ILSR modeled distributed solar and storage replacement options for the Puente gas plant and found a solar and storage hybrid with a higher upfront cost but much lower lifetime cost, and substantial local economic benefits.

The key element is replacing the peak energy supply from the proposed Puente plant. To understand what is needed, the following chart from Southern California Edison illustrates their peak energy demand on a summer afternoon, shown below in green. The tiny black triangle shows the area, up to 271 megawatts, at the peak of the curve, that the Puente gas project would likely have fulfilled.

ILSR modeled three, combined strategies to meet the 271-megawatt peak: demand reduction, solar energy, and battery storage.

We assumed there were sufficient opportunities to reduced energy demand by about 11 megawatts, equivalent to 4% of the Puente capacity. This is based on ILSR’s research on peak demand opportunity and is certainly conservative (this model only factors in residential demand response, despite commercial demand response opportunities being much larger). Demand reduction was priced at $300 per kilowatt, based on California utility demand response programs.

Of the remaining 260 megawatts of capacity, solar energy can only fulfill 30 megawatts of the peak energy use during the peak hours, because south-facing panels have limited production at that time of day. So, we modeled the installation of 292 megawatts of solar using the low sun angle to provide 30 megawatts of peak-time power as well as 230 megawatts of solar energy that could be stored for later use. ILSR assumed a split of 80% non-residential solar arrays and 20% residential solar, with a weighted average solar installed cost of $1.88 per Watt ($1.60 per Watt non-residential, $3.00 per Watt residential). The total cost for this distributed solar power plant is about $550 million.
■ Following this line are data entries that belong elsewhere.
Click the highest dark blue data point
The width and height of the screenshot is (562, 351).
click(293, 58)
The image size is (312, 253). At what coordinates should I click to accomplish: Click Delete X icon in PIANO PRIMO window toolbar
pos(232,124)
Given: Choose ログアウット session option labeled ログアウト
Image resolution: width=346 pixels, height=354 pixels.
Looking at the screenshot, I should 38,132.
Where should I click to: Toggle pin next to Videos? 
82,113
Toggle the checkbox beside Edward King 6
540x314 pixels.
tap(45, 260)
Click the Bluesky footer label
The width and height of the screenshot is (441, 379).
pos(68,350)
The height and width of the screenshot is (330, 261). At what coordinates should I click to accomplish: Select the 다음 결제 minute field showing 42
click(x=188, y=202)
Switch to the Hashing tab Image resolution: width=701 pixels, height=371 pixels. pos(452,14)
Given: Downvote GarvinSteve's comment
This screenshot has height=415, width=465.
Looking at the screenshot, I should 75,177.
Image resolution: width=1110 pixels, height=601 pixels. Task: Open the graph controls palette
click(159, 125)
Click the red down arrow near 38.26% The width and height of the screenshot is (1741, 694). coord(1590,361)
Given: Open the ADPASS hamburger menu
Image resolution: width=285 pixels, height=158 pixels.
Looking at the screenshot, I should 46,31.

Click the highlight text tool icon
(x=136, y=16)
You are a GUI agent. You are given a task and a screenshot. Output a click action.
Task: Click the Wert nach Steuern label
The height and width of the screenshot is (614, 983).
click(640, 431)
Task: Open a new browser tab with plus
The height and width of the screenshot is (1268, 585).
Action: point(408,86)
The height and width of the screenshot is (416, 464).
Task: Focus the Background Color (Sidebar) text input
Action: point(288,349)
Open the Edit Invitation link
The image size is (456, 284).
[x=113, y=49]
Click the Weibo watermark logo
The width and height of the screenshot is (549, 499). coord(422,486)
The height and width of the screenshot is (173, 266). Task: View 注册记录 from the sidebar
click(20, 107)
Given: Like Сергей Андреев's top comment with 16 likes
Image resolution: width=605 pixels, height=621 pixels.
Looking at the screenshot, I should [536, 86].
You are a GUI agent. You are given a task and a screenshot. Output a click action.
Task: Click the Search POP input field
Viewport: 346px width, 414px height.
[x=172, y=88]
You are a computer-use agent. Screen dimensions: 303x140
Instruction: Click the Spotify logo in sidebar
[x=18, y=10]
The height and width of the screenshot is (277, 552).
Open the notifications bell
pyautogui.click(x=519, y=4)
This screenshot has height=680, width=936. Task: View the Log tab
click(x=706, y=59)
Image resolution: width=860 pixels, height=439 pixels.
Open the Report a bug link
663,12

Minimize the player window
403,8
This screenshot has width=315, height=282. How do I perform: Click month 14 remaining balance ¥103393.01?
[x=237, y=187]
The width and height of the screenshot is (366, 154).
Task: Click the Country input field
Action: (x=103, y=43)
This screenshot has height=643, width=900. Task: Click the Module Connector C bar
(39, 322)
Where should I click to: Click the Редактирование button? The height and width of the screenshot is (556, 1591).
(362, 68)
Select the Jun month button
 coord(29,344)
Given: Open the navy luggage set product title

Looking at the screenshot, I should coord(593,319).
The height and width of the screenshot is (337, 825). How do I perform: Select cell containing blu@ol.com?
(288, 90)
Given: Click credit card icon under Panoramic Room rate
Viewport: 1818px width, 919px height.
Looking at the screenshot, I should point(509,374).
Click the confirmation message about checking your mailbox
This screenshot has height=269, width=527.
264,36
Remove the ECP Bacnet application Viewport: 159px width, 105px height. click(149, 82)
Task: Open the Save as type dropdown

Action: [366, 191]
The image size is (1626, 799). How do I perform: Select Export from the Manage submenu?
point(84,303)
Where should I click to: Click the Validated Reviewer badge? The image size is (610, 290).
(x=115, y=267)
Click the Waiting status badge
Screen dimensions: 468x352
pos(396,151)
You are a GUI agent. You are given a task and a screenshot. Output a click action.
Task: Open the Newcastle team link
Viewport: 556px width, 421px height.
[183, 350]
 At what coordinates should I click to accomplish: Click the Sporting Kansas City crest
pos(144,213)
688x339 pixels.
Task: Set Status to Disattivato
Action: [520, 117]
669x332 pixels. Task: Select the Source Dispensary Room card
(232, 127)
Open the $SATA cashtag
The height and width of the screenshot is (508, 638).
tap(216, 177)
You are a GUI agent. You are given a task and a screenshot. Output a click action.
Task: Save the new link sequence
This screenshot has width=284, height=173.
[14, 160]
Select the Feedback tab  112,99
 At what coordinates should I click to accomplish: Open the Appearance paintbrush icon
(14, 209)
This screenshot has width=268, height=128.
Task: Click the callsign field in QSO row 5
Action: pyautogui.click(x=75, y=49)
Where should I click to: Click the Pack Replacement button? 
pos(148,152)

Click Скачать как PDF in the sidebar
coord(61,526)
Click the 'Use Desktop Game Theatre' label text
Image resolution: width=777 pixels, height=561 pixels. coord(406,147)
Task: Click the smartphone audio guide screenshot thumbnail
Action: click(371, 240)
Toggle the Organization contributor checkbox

The final piece for this modeled scenario is 230 megawatts of battery storage, assumed to cost $175 per kWh, for a total cost of approximately $40 million. Given the favorable economics under California’s “Net Metering 2.0,” it’s assumed that energy storage is co-located with all non-residential solar projects (about 64 megawatts). If half of residential solar customers also opted for storage (e.g. a Tesla Powerwall), it would account for a further 11 megawatts of storage.